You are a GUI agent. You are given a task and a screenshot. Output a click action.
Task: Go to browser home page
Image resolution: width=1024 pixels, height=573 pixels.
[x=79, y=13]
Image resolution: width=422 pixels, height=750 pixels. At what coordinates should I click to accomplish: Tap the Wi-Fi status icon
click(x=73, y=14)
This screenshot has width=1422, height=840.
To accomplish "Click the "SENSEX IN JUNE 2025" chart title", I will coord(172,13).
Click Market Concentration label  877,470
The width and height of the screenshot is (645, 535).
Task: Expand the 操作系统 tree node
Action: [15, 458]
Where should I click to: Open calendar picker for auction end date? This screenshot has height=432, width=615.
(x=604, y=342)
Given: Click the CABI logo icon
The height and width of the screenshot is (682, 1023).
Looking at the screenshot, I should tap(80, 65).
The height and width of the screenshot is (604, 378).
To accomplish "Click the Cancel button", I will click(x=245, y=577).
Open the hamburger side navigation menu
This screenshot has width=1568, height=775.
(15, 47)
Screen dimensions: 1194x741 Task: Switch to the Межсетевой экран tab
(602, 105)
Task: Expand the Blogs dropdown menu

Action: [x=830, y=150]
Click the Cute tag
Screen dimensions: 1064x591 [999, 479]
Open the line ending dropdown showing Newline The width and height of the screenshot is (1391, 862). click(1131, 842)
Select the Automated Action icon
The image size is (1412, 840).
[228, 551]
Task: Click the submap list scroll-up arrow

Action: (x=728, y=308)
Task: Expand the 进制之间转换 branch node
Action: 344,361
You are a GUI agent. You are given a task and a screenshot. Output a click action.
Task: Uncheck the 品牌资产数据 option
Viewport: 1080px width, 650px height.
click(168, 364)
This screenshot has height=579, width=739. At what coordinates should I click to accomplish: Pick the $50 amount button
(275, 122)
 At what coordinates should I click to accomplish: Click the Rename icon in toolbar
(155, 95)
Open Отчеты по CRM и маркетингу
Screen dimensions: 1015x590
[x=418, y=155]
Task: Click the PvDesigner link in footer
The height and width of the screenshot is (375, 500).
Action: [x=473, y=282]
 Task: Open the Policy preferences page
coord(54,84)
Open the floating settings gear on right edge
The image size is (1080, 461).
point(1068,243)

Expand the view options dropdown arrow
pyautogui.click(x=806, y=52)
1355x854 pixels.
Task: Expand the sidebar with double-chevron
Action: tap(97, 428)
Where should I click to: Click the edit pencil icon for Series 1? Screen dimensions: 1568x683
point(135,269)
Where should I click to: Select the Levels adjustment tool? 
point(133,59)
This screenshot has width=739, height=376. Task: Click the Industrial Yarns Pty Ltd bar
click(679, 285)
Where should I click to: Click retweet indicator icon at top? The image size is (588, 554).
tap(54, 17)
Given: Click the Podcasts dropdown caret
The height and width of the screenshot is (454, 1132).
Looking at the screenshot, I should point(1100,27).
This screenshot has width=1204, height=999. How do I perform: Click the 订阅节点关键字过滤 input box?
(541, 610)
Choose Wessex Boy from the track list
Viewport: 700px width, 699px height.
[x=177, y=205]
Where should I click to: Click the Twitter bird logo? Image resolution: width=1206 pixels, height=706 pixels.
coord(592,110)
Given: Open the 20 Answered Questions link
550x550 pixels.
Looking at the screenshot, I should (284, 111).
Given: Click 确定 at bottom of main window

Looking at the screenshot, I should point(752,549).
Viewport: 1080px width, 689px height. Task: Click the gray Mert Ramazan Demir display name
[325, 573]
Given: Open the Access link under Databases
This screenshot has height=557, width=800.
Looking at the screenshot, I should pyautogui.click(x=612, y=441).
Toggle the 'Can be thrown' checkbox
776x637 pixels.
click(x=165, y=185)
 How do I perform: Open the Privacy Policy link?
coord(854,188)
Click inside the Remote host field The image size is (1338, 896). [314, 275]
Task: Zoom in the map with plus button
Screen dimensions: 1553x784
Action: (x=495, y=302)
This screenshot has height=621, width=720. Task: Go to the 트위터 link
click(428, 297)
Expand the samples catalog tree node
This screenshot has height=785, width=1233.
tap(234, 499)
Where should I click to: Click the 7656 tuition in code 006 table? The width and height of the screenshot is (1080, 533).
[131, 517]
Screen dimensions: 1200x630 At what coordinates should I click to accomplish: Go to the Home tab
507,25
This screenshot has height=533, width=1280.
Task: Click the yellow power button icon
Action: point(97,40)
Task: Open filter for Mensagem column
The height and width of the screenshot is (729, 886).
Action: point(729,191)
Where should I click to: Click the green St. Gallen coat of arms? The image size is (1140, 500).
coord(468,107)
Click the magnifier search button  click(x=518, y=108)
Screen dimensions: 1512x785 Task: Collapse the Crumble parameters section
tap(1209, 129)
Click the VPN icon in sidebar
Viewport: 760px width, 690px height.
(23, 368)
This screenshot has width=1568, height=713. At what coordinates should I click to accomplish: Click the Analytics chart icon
++++++++++
Where the word "will" occurs in a line of the records, copy that line.

> [REPLY]:
To accomplish "Click the "SENSEX IN JUNE 2025" chart title", I will coord(172,13).
To accomplish "Click the Cancel button", I will click(x=245, y=577).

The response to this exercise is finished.